In IWS we use the following datasets:

Amazon
A subset of the Amazon Review Data, aggregating all categories with more than 100k reviews from which we sample 200k reviews and split them into 160k training points and 40k test points.

https://nijianmo.github.io/amazon/index.html

He, R., and McAuley, J. Ups and downs: Modeling the visual evolution of fashion trends with one-class collaborative filtering. In proceedings of the 25th international conference on world wide web (2016), International World Wide Web Conferences Steering Committee, pp. 507–517.

IMDB
The Movie Review Sentiment dataset which has 25k training samples and 25k test samples.

https://ai.stanford.edu/~amaas/data/sentiment/

Maas, A. L., Daly, R. E., Pham, P. T., Huang, D., Ng, A. Y., and Potts, C. Learning word vectors for sentiment analysis. In Proceedings of the 49th Annual Meeting of the Association for Computational Linguistics: Human Language Technologies (June 2011), pp. 142–150.

Bias in Bios We use the Bias in Bios dataset from which we create binary classification tasks to distinguish difficult pairs among frequently occurring occupations. Specifically, we create the following subsets with equally sized train and test sets: journalist or photographer (n = 32 258), professor or teacher (n = 24 588), painter or architect (n = 12 236), professor or physician (n = 54 476).

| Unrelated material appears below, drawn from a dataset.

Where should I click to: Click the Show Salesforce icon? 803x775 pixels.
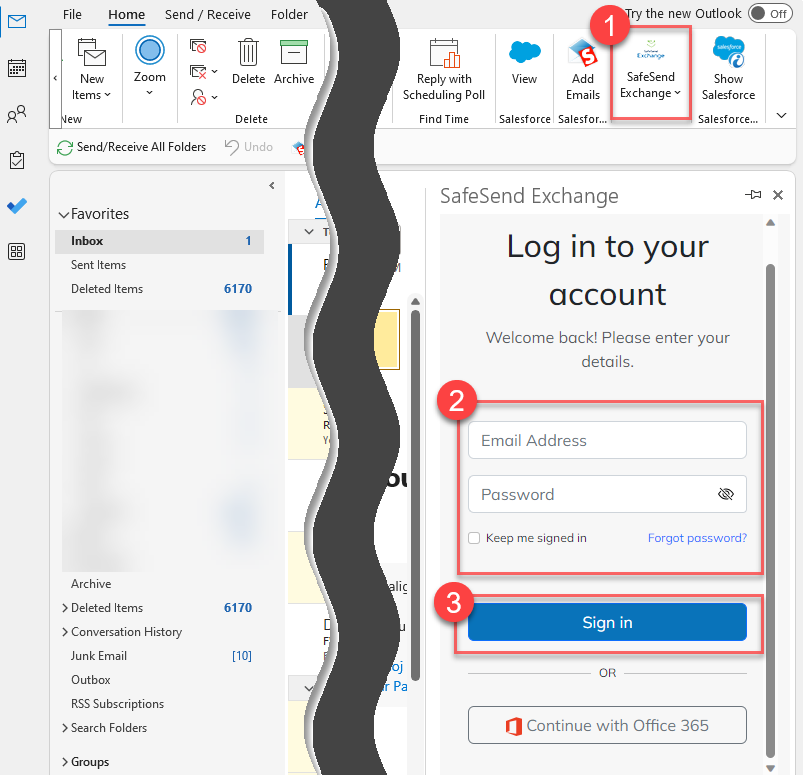(x=728, y=70)
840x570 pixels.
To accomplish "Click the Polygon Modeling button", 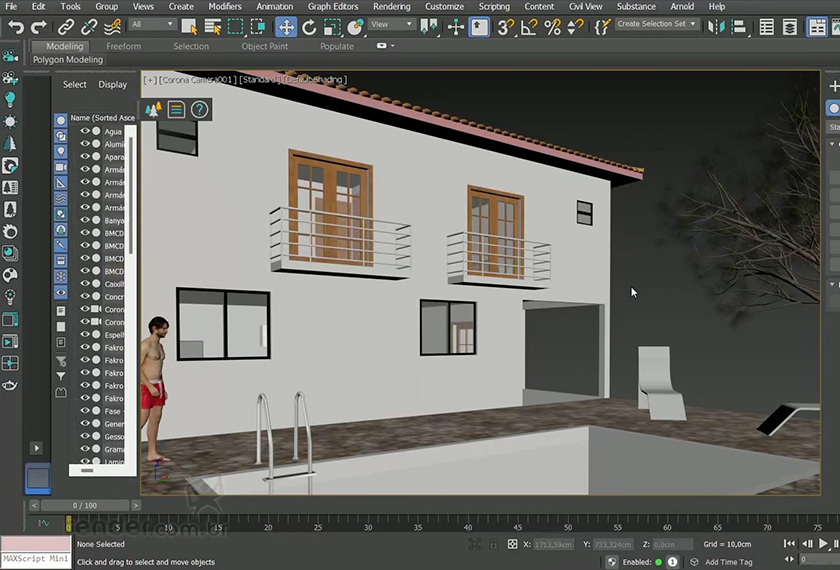I will tap(68, 60).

BiasBios: http://aka.ms/biasbios

De-Arteaga, M., Romanov, A., Wallach, H., Chayes, J., Borgs, C., Chouldechova, A., Geyik, S., Kenthapadi, K., and Kalai, A. T. Bias in bios: A case study of semantic representation bias in a high-stakes setting. In Proceedings of the Conference on Fairness, Accountability, and Transparency (2019), pp. 120–128.